Additionally, there were no further inquiries or attempts to verify the quality of reporting of the meta-analyses in our sample. Previous research [42] has addressed this issue, pointing out that some of the meta-analyses published in leading medical journals have important methodological limitations. Third, as in many bibliometric analyses, the importance of normalizing the names of scientists, researchers and their institutions is fundamental to avoiding potential errors caused in recognizing variations in the name of a single author. Nevertheless, we conducted a careful manual validation of the bibliographic references to avoid these potential errors. In the case of authors, the criterion followed with two or more variants of a name or surname was to check the coincidence of the different variants with the workplace. As discussed elsewhere [34], this procedure does not assure complete certainty.
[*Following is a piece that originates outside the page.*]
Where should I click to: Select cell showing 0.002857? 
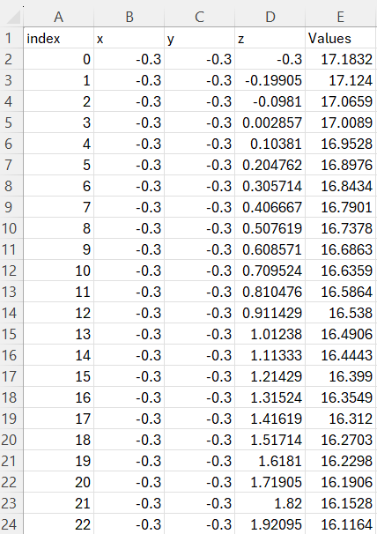[x=270, y=122]
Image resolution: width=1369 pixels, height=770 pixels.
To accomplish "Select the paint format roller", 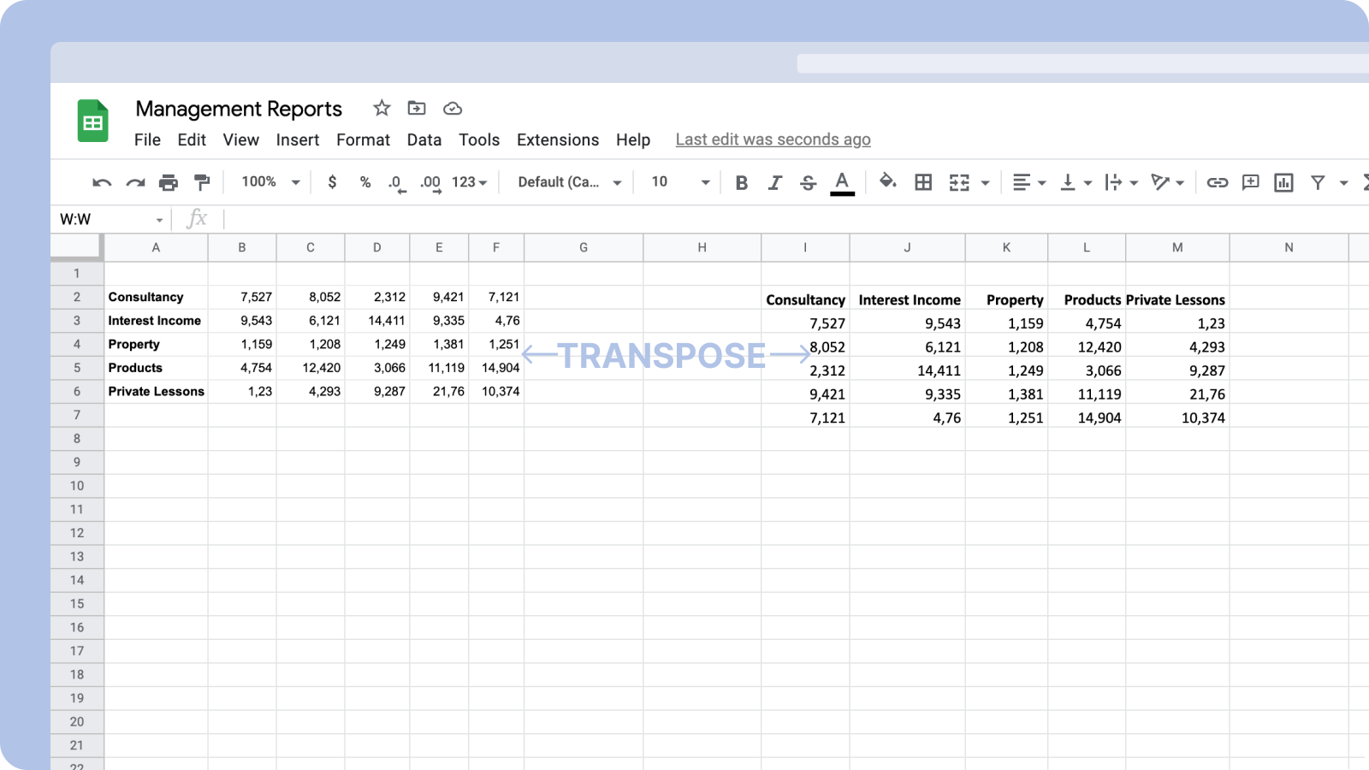I will 202,182.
It does not take into account possible changes in the author’s workplace, nor does it avoid the problem where the same bibliographic name refers to the scientific production of two or more authors, although the fact that a single field and a short chronologic period were being analyzed helped to minimize this kind of error. For institutional names, the main problem is that the same name frequently applies to two or more institutions, something that is common for authors who work in institutes or hospitals connected to universities. In such cases, we opted to assign as many names to the macroinstitutions as could be identified. Although this resulted in the problem of multiplying the number of institutions in the recount, it was necessary in order to avoid losing information concerning the macroinstitutions occurring in second place or later in the list of names. The same criterion of multiplying the names was used in the case of the institutes and other research organizations, sometimes administratively dependent on one macroinstitution, the result being that a ‘fictitious’ inter-institutional collaboration may have been obtained.